I should tell more embarrassing stories here. Earlier I was looking at my site counter and saw that someone was reading an old post about one of the most traumatic moments of my childhood. It was terrible when it happened, but with time (and therapy) come healing, and now it’s probably one of my favorite posts on this blog.
Here it is, from December of 2008:
The last time I was home, I came across some pictures from a preschool ballet production from 1990 or 1991. Unbeknownst to the casual viewer, somewhere on that stage was a boy living a nightmare. It wasn’t the fact that I had wet myself that day during nap time (a humiliation that included changing into a pair of the preschool’s “oops” pants, which were bright blue, baggy, and let everyone else know that you’d had an accident), or the large bee that had chased me around the yard during recess. It was what I was wearing.
If clothes make the man, I was a little girl on that fateful night. My parents have always insisted that us kids invest ourselves in extra-curricular activities. In elementary school, I played T-ball and soccer in the city league. In middle school, I ran track and cross country and played trumpet in the band. It was the same in high school, and I eventually earned the rank of Eagle Scout in the Boy Scouts as well. But before all that, my parents had cast onto me the ultimate preschool embarrassment. They put me in ballet class. I was the only boy. I had to wear a form-fitting leotard and white ballet shoes. With my spindly little body and oversized head, I looked just like a Pez dispenser, except this Pez dispenser was expected to do a ballet dance on stage in front of an auditorium full of people.

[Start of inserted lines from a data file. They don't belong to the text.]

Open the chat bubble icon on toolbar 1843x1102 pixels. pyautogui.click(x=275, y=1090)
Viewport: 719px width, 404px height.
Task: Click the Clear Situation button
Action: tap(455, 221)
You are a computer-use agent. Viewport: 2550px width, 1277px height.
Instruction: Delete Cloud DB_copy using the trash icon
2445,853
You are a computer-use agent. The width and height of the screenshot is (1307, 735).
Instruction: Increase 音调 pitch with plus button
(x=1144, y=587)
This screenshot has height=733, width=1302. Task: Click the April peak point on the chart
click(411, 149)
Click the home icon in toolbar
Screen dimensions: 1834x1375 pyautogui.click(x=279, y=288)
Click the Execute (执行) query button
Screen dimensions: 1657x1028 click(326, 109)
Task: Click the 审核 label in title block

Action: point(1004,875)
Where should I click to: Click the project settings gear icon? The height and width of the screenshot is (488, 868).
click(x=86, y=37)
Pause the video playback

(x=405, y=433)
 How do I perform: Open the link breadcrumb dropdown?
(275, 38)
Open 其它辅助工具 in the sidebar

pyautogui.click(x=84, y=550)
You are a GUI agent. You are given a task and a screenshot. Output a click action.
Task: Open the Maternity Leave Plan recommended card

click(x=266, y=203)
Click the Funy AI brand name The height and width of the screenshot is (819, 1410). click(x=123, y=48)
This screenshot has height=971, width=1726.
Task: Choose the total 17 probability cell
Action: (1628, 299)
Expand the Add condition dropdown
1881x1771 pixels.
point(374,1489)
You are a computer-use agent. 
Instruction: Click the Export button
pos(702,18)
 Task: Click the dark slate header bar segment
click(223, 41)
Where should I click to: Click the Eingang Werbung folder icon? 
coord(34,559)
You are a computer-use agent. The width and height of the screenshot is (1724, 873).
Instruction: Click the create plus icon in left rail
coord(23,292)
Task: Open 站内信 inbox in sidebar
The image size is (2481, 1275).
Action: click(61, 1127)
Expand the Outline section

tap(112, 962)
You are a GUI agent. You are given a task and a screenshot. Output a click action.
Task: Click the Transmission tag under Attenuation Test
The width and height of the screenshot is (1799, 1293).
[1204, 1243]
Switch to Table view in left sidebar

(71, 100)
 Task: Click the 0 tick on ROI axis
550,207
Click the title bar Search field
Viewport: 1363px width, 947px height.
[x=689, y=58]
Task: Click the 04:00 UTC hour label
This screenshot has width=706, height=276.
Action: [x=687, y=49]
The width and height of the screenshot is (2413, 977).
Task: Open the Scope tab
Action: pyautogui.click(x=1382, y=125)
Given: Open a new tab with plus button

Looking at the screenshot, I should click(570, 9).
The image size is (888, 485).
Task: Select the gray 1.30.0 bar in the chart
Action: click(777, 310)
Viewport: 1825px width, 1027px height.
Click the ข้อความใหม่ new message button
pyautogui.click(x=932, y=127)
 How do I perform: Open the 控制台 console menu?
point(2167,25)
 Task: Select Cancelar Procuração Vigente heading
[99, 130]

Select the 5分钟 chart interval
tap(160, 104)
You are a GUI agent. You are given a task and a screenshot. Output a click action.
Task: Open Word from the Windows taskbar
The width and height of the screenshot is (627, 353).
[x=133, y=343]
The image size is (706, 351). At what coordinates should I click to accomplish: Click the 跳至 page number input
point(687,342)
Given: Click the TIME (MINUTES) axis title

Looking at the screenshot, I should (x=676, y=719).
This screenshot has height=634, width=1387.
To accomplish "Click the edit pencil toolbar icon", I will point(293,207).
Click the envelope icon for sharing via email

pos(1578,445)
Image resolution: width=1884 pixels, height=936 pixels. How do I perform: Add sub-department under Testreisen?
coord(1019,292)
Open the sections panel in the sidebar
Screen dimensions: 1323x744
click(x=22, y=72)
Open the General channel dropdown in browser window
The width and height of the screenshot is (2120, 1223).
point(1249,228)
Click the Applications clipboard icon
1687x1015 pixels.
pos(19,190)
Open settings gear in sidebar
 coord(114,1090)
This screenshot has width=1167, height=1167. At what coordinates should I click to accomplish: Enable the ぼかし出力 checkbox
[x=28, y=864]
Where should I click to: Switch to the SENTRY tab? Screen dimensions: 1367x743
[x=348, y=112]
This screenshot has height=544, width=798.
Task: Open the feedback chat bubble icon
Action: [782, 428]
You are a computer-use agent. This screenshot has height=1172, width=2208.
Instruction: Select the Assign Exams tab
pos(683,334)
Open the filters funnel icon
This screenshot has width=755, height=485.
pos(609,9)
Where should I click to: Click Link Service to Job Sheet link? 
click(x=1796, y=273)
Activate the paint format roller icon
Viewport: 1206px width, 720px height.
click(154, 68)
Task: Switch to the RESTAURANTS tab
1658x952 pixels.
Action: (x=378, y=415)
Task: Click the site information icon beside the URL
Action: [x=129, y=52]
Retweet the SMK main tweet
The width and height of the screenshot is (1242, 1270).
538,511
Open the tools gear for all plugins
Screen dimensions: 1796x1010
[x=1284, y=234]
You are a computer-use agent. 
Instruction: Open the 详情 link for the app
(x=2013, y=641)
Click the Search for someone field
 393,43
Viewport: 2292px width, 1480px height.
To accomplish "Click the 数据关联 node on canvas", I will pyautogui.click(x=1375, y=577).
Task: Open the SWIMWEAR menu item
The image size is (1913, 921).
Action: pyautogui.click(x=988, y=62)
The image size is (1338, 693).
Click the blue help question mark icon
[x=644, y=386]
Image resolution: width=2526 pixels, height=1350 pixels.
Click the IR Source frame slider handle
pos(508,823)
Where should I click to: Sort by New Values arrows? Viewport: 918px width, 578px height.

From the house to the theatre was a blur of rain, traffic lights, and some lovely insults from skateboard-bearing teenagers directed at the boy in tights. By the time I was backstage, I was feeling about as good as you’d think I would, and when the show started I was so humiliated that I really just didn’t care anymore. It was short and painful, consisting of slow piano music, about twenty tutu-clad girls and one boy in tights meandering about the stage with no real synchronisation or harmony. The movements had been marked on the stage floor in white tape, which looked a lot like an NFL playbook, but that didn’t stop us from spinning off cue, falling down, bumping into one another, or staring off into space and picking our noses.
I burst into tears when I was reunited with my parents, who seemed shocked that putting their son onstage in front of a crowd of parents and teenagers while dressed in a leotard might be upsetting to him. In vain, my dad tried to lighten the situation:
“Why don’t we go out to dinner?”
“No, I don’t want to.”
“Why, because you’re dressed like a girl?”
Needless to say, I was unhappy for several days after. It would be a long time before I would trust my parents with anything again.